VALUE FOR MONEY
100. Finally, there is concern about value for money
(VfM). Two questions are involved:
- Was an adequate VfM assessment
made before the bids were accepted;
- Has the ISTC programme in practice provided VfM?
101. We asked the Department of Health how it had
assessed whether the ISTCs would offer value for money. The Department
supplied the Committee with a supplementary memorandum which set
out the methodology which it had used. In the absence of an accepted
public sector comparator for providing clinical services, VfM
was assured by:
- The running of an open and
competitive procurement;
- Selecting the best value (compliant) offer received,
and
- Rejecting any scheme which was not significantly
better value than prevailing spot-purchase rates.[138]
102. In order to ensure that each scheme offered
better value than the prevailing spot market, a benchmarking process
was devised. An NHS Equivalent Cost was established for each scheme.[139]
Since independent sector providers face costs which are not borne
by the NHS, such as tax, they are paid more than the NHS Equivalent
Cost. The Department set a maximum threshold that it would payconsiderably
below 'prevailing spot prices'.
103. We were informed that "the average is 11.2%
[above the NHS Equivalent Cost] in comparison with historical
"spot-purchasing" rates of in excess of 40% above NHS
Tariff".[140]
However, we are unable to assess these figures because we have
not been given the necessary information on the grounds of commercial
confidentiality. The Department has declined to disclose the detailed
figures which it used to establish the NHS Equivalent Cost on
the grounds that "to release information on the detailed
process would jeopardise the ability of the Department and the
NHS to secure the best value for money in the next phase of procurement".[141]

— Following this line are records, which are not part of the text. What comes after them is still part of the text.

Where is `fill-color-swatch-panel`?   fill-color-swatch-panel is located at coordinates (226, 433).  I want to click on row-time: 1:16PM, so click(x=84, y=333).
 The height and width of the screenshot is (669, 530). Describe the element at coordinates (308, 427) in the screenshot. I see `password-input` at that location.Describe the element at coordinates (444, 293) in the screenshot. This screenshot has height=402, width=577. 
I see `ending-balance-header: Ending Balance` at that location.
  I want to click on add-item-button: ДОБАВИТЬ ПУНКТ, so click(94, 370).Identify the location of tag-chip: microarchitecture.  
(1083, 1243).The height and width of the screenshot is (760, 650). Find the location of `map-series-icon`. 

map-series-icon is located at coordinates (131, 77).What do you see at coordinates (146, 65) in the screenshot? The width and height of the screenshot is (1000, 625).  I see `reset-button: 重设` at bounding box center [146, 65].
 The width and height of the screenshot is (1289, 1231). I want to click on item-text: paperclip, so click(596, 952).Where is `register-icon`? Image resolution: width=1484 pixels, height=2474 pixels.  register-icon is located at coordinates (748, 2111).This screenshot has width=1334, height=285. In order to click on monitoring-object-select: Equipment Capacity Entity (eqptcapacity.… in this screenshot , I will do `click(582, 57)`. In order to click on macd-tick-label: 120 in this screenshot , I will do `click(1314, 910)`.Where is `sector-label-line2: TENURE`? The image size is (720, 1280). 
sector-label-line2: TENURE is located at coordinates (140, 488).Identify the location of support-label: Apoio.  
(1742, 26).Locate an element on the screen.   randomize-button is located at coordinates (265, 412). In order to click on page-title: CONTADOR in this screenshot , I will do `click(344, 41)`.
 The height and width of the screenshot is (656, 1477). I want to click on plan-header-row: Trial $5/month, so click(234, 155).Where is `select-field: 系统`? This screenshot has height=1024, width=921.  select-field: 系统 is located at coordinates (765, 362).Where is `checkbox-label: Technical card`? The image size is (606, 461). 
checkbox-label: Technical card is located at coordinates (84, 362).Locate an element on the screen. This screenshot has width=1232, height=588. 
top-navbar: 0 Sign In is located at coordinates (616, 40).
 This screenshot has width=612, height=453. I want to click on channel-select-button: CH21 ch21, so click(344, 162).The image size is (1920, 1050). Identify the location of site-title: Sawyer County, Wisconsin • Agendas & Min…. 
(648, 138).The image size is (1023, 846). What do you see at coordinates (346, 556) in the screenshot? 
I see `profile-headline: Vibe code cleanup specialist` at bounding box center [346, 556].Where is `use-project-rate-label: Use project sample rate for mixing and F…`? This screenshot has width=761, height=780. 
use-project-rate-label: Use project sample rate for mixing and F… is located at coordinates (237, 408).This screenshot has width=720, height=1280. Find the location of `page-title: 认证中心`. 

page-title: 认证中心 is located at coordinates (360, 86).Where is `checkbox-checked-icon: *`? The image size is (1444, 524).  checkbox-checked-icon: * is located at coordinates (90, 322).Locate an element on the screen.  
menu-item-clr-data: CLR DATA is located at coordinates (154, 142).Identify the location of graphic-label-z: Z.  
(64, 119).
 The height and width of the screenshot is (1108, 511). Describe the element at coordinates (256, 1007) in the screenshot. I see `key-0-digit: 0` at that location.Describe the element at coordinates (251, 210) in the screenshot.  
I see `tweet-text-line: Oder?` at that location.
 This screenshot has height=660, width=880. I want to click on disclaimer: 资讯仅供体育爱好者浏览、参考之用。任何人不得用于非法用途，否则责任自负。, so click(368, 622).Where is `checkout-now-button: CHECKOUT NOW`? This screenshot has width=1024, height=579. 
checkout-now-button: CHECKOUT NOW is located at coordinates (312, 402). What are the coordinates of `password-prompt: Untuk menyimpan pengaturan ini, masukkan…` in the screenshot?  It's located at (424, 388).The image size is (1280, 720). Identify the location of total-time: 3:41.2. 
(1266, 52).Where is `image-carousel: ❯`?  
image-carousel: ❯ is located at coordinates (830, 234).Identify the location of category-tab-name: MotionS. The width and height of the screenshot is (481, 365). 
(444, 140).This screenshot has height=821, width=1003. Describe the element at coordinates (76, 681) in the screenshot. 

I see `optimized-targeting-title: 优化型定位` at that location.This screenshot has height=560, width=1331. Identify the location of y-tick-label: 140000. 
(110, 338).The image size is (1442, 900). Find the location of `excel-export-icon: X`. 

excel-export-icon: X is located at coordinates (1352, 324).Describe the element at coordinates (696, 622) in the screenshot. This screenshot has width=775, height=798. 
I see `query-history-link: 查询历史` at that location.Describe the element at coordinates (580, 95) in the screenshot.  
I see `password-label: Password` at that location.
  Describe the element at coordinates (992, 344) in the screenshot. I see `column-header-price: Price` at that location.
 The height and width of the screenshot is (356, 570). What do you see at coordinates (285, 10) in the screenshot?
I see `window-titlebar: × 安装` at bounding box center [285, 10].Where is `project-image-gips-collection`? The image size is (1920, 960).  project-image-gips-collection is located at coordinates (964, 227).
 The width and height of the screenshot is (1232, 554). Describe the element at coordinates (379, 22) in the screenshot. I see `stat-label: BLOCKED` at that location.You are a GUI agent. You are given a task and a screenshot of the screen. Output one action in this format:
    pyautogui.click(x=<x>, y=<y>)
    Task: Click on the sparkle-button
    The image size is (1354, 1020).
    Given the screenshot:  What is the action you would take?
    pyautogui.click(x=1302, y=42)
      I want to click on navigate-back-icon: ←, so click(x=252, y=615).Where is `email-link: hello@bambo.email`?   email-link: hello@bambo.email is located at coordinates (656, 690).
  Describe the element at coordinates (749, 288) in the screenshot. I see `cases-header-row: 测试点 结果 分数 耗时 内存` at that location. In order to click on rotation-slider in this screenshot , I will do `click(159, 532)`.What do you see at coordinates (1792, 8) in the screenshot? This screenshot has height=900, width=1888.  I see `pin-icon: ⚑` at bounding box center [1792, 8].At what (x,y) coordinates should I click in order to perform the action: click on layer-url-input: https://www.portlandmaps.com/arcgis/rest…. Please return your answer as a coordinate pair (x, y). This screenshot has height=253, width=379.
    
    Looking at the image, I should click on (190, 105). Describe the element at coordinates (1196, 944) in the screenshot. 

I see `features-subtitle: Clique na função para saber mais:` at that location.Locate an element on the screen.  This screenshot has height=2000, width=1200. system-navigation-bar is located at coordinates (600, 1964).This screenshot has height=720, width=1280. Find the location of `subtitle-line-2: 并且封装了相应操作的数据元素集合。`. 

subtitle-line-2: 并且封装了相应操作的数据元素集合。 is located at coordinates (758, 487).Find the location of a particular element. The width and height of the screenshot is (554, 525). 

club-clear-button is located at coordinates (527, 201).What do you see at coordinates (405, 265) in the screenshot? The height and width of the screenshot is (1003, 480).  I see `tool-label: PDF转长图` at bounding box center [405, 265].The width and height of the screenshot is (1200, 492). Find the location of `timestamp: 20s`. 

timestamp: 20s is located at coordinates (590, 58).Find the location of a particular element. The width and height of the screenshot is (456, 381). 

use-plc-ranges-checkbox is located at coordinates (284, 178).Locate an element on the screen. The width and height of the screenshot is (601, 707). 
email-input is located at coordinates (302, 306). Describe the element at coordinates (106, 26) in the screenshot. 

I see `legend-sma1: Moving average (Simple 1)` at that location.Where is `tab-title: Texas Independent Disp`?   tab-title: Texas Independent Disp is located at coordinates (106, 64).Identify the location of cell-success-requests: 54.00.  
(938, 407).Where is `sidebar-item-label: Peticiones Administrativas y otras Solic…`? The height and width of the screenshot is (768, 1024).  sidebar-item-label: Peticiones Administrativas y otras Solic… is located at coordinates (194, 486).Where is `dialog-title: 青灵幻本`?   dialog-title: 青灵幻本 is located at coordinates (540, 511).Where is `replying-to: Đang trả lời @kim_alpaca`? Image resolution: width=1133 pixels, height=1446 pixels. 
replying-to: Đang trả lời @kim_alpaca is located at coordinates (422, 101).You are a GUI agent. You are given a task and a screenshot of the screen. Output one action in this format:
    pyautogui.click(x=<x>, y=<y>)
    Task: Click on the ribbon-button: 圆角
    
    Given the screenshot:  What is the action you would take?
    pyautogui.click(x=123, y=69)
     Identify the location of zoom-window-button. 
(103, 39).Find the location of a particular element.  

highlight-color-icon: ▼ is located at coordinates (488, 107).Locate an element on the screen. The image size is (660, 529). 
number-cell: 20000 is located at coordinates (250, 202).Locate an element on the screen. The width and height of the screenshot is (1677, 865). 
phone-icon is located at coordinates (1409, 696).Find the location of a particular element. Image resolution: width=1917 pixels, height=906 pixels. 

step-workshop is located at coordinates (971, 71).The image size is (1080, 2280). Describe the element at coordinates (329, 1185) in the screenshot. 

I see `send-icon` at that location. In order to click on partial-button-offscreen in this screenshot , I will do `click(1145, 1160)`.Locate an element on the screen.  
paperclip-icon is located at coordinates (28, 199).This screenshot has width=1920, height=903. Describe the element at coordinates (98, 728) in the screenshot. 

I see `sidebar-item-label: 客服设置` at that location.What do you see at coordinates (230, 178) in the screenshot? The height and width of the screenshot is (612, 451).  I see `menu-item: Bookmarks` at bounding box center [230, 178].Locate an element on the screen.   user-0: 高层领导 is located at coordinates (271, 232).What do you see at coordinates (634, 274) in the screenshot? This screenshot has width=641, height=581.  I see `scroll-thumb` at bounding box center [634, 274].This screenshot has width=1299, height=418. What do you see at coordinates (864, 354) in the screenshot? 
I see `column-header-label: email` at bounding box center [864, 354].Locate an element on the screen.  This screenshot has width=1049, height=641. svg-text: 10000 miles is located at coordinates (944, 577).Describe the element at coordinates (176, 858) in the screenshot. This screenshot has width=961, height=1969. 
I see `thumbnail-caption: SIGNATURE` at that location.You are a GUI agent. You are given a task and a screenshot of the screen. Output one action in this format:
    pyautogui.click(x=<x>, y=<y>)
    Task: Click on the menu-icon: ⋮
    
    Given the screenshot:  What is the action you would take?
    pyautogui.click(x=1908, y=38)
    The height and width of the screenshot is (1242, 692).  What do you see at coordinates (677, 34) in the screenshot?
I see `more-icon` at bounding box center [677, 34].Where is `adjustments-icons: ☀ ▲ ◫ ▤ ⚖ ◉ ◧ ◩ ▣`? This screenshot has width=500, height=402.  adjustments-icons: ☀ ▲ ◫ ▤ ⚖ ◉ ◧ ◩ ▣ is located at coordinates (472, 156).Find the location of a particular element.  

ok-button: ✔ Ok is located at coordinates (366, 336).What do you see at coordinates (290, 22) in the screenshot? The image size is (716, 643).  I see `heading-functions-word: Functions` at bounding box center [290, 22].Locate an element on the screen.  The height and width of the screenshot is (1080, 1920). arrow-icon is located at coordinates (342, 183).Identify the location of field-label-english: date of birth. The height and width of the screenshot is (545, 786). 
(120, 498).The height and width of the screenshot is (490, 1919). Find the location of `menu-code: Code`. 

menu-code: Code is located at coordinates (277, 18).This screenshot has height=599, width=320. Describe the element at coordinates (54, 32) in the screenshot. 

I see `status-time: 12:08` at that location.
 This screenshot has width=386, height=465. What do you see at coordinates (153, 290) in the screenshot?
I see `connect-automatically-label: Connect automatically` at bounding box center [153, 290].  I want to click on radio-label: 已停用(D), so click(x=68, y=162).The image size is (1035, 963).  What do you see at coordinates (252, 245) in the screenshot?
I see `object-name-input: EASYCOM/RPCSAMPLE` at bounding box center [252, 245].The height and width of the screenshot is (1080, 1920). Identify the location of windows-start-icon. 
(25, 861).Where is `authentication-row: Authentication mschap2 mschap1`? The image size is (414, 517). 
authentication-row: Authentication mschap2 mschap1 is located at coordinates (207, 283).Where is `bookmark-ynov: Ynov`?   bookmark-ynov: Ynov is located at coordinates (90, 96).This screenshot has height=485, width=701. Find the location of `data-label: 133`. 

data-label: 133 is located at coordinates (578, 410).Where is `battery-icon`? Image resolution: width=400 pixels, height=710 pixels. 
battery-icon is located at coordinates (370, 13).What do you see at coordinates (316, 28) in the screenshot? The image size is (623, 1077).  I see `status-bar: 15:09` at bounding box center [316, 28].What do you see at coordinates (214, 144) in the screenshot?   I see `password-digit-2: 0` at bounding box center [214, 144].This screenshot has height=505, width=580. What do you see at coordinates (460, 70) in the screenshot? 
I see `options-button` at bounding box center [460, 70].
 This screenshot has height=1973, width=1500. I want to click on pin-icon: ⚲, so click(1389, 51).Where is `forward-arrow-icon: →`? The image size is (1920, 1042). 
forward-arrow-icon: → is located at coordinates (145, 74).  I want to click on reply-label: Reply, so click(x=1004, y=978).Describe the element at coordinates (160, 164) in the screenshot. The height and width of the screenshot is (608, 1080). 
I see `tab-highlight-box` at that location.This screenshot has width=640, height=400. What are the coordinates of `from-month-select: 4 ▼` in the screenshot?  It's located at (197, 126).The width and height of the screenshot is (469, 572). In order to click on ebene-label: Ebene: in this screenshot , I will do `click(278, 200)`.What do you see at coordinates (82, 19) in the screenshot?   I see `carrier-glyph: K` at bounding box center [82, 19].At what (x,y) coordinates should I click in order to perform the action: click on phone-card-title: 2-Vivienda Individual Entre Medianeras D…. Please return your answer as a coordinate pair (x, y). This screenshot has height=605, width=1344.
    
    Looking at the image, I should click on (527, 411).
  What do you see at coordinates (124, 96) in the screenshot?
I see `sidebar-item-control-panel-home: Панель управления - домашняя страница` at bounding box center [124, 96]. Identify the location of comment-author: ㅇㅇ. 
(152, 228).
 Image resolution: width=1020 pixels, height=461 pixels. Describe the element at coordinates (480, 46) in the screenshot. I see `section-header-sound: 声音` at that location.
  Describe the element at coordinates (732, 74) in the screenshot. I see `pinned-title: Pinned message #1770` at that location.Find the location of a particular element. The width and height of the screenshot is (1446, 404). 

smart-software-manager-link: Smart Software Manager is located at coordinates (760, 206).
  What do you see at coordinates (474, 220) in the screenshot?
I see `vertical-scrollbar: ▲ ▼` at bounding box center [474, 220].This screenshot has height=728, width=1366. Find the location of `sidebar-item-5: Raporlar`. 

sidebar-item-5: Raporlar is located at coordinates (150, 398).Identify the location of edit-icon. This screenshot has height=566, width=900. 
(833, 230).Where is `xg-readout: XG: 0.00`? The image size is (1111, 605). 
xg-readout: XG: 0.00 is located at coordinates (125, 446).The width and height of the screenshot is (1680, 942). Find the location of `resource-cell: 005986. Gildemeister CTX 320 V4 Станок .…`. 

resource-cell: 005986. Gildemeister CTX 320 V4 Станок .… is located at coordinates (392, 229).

On the same grounds it has refused to provide us with the figures
in any Business Case (although it did provide us with a redacted
Business Case for one of the bids which had previously been obtained
through a Freedom of Information request). An independent review
of the VfM methodology used for Phase 1 was commissioned in October
2004. The purpose of the review was to establish whether the VfM
methodology was being consistently and correctly applied. The
review found that it was the case. This too has not been disclosed
to the Committee.[142]
104. Some witnesses thought that the use of spot-purchase
prices as a benchmark was undemanding: it would be very surprising
if the systematic, high-volume procurement of services from the
independent sector through the ISTC programme was not better
value than ad hoc arrangement by which procedures were
paid for on an individual basis. On the other hand, DoH officials
pointed out that independent sector providers had to meet costs
which were not included in the tariff/Equivalent Cost such as
provision for pensions. Nevertheless, they admitted that a premium
over the NHS Equivalent Cost had been paid and the financial guarantee
of the 'minimum take' introduced to involve the private sector
and get the additional benefits they would bring.[143]
105. A number of witnesses also suspected that the
Secretary of State in 2002 decided on an experiment to introduce
private sector providers largely irrespective of any objective
cost benefit analysis: it was a leap in the dark, based on a hunch
that the advantages brought by the private sector were worth paying
a significant premium for.[144]
Only eight months had elapsed between the announcement of the
NHS Treatment Centre programme and the announcement that substantial
TC provision would be procured from the independent sector; this
looked like unseemly haste. The fact that officials and ministers
from the Department of Health have provided a range of changing
objectives to explain the ISTC programme also suggested that the
ISTC programme was not a carefully thought-out venture.
106. The cost of Phase 1 includes a premium over
the NHS Equivalent Cost which was paid to the ISTC providers,
but without access to the detailed figures we do not know how
big this premium was. There were other costs of Phase 1, for example
the effect on NHS finances. It is hard to see that this could
have been justified in terms of the need for additional capacity
alone. The other major potential benefit, the galvanising effect
of competition on the NHS, was not and probably could not be quantified
when the decision to go ahead with Phase 1 of the ISTC programme
was made. It is claimed that this decision was a leap in the dark
in the hope that the 'challenge' of ISTCs would improve efficiency
in the NHS. We agree.
107. Moreover, since we do not know the details
of the contracts, what figure was used for the NHS Equivalent
Cost or how it was arrived at, and since the benefits of ISTCs
have not been quantified, it is also impossible to assess whether
ISTC schemes have in practice proved good value for money.
108. In view of the high degree of uncertainty
about the wider benefits and costs of the ISTC programme, we recommend
that the NAO investigate them, in particular the extent to which
the challenge of ISTCs has led to higher productivity in the NHS.